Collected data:
-*-

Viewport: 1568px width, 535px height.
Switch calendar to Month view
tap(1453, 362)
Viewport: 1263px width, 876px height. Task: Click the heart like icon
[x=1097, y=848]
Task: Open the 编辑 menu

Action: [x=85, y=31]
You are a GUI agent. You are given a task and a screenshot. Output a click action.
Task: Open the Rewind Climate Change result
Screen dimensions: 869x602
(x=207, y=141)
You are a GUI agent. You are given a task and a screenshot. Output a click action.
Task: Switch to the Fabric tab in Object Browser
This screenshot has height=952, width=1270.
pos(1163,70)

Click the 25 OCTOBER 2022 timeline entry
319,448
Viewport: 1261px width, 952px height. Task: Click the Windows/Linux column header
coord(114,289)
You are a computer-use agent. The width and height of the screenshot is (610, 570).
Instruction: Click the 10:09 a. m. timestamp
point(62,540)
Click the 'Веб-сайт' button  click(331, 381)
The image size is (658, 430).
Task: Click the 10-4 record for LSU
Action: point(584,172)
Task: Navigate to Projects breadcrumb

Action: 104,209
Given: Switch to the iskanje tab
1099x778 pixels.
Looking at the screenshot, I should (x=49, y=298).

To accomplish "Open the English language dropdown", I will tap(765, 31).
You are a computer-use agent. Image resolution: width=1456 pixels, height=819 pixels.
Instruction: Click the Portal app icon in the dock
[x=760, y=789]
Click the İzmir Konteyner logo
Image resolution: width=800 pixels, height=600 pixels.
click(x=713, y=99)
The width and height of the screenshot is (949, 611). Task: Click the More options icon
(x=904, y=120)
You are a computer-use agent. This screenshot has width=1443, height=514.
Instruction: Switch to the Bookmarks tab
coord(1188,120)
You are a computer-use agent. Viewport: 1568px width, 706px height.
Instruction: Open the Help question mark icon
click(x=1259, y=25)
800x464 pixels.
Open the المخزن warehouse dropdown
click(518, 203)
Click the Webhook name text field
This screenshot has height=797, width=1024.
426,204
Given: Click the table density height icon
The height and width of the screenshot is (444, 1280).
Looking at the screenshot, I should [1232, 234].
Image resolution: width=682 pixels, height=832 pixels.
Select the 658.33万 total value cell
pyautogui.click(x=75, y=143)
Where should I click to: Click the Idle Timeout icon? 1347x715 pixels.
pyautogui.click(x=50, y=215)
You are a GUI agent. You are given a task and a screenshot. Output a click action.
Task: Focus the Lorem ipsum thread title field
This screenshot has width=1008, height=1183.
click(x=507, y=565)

-*-

» GOAL
Could you render all the rows above as a numbered list, with the blank lines left out?

» FINAL RESULT
1. Viewport: 1568px width, 535px height.
2. Switch calendar to Month view
3. tap(1453, 362)
4. Viewport: 1263px width, 876px height. Task: Click the heart like icon
5. [x=1097, y=848]
6. Task: Open the 编辑 menu
7. Action: [x=85, y=31]
8. You are a GUI agent. You are given a task and a screenshot. Output a click action.
9. Task: Open the Rewind Climate Change result
10. Screen dimensions: 869x602
11. (x=207, y=141)
12. You are a GUI agent. You are given a task and a screenshot. Output a click action.
13. Task: Switch to the Fabric tab in Object Browser
14. This screenshot has height=952, width=1270.
15. pos(1163,70)
16. Click the 25 OCTOBER 2022 timeline entry
17. 319,448
18. Viewport: 1261px width, 952px height. Task: Click the Windows/Linux column header
19. coord(114,289)
20. You are a computer-use agent. The width and height of the screenshot is (610, 570).
21. Instruction: Click the 10:09 a. m. timestamp
22. point(62,540)
23. Click the 'Веб-сайт' button  click(331, 381)
24. The image size is (658, 430).
25. Task: Click the 10-4 record for LSU
26. Action: point(584,172)
27. Task: Navigate to Projects breadcrumb
28. Action: 104,209
29. Given: Switch to the iskanje tab
30. 1099x778 pixels.
31. Looking at the screenshot, I should (x=49, y=298).
32. To accomplish "Open the English language dropdown", I will tap(765, 31).
33. You are a computer-use agent. Image resolution: width=1456 pixels, height=819 pixels.
34. Instruction: Click the Portal app icon in the dock
35. [x=760, y=789]
36. Click the İzmir Konteyner logo
37. Image resolution: width=800 pixels, height=600 pixels.
38. click(x=713, y=99)
39. The width and height of the screenshot is (949, 611). Task: Click the More options icon
40. (x=904, y=120)
41. You are a computer-use agent. This screenshot has width=1443, height=514.
42. Instruction: Switch to the Bookmarks tab
43. coord(1188,120)
44. You are a computer-use agent. Viewport: 1568px width, 706px height.
45. Instruction: Open the Help question mark icon
46. click(x=1259, y=25)
47. 800x464 pixels.
48. Open the المخزن warehouse dropdown
49. click(518, 203)
50. Click the Webhook name text field
51. This screenshot has height=797, width=1024.
52. 426,204
53. Given: Click the table density height icon
54. The height and width of the screenshot is (444, 1280).
55. Looking at the screenshot, I should [1232, 234].
56. Image resolution: width=682 pixels, height=832 pixels.
57. Select the 658.33万 total value cell
58. pyautogui.click(x=75, y=143)
59. Where should I click to: Click the Idle Timeout icon? 1347x715 pixels.
60. pyautogui.click(x=50, y=215)
61. You are a GUI agent. You are given a task and a screenshot. Output a click action.
62. Task: Focus the Lorem ipsum thread title field
63. This screenshot has width=1008, height=1183.
64. click(x=507, y=565)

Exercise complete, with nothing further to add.